Sepasang bibir Rion mengerut. Menunggu Sandra yang kembali meneguk minumannya.
Sandra melepas tepi gelas dari sela bibirnya. Gadis itu mendesah nikmat. Terlihat begitu puas setelah menghabiskan setengah gelas cairan memabukkan itu.
“Aku … benci orang tuaku,” buka Sandra sambil menatap gelas di tangan yang diputar-putar. Ekspresi wajah gadis itu seketika berubah begitu membicarakan tentang orang tuanya.

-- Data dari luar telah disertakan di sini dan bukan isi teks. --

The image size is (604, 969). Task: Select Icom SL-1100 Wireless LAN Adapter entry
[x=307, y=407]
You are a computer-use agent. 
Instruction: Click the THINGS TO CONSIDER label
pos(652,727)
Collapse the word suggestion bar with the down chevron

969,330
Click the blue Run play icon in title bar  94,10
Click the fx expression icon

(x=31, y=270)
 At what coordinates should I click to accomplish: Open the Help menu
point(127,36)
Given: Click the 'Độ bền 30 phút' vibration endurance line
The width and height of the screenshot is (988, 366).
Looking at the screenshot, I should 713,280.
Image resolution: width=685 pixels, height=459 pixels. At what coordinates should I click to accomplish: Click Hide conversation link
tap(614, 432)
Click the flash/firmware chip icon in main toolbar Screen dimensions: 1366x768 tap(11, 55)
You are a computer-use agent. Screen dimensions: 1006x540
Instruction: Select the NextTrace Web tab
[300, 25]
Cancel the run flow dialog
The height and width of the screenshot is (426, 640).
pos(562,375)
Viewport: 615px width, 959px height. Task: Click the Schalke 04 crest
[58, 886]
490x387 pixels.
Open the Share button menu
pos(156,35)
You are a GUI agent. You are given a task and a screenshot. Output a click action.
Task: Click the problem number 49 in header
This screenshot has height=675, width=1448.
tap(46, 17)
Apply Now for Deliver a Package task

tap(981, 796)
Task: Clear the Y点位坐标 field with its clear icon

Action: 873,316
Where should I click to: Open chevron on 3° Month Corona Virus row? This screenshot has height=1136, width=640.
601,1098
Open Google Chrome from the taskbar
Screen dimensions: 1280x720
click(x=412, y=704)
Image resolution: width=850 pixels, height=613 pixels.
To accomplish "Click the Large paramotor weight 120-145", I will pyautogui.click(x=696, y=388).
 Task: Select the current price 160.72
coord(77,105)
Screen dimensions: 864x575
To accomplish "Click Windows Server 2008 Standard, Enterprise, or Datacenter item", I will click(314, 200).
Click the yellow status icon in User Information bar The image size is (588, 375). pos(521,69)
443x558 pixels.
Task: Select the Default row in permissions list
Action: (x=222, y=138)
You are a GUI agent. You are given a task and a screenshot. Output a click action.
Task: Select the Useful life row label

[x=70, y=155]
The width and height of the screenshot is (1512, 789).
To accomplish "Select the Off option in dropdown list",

Rion tertarik mendengar apa yang Sandra ucapkan. Pria itu meneguk isi gelas hingga tandas. Menunggu Sandra melanjutkan ceritanya.
“Mereka tidak pernah memikirkanku.” Sandra mengangkat wajah. Menggulir bola mata hingga bertemu tatap dengan netra pria yang juga sedang menatapnya. “Aku ingin mereka merasakan sakit yang kurasakan.”
“Apa hubungannya denganku?” tanya Rion setelah mendengar beberapa kalimat Sandra. Dua orang yang duduk menyerong di satu sofa panjang tersebut saling menatap.
Sandra menarik dalam oksigen masuk ke dalam paru-paru, sebelum menghembus keluar karbondioksida setelah membuka sepasang bibirnya.
“Menikahlah denganku, dan bantu aku balas dendam pada orang tuaku,” ucap Sandra sambil menatap sepasang manik hitam sepekat malam tanpa bintang.
Hening beberapa saat. Dua orang yang duduk bersebelahan tersebut saling menatap semakin dalam, seolah sedang mencari sesuatu di dalam kedalaman mata masing-masing. Hingga nyaris dua menit, akhirnya suara Rion terdengar--memecah hening yang merajai ruangan VIP sebuah club malam tersebut.
“Apa yang aku dapat dari membantumu?” tanya Rion masih tanpa melepas pautan mata mereka.
Sesaat Sandra terdiam seraya menghembus pelan napasnya.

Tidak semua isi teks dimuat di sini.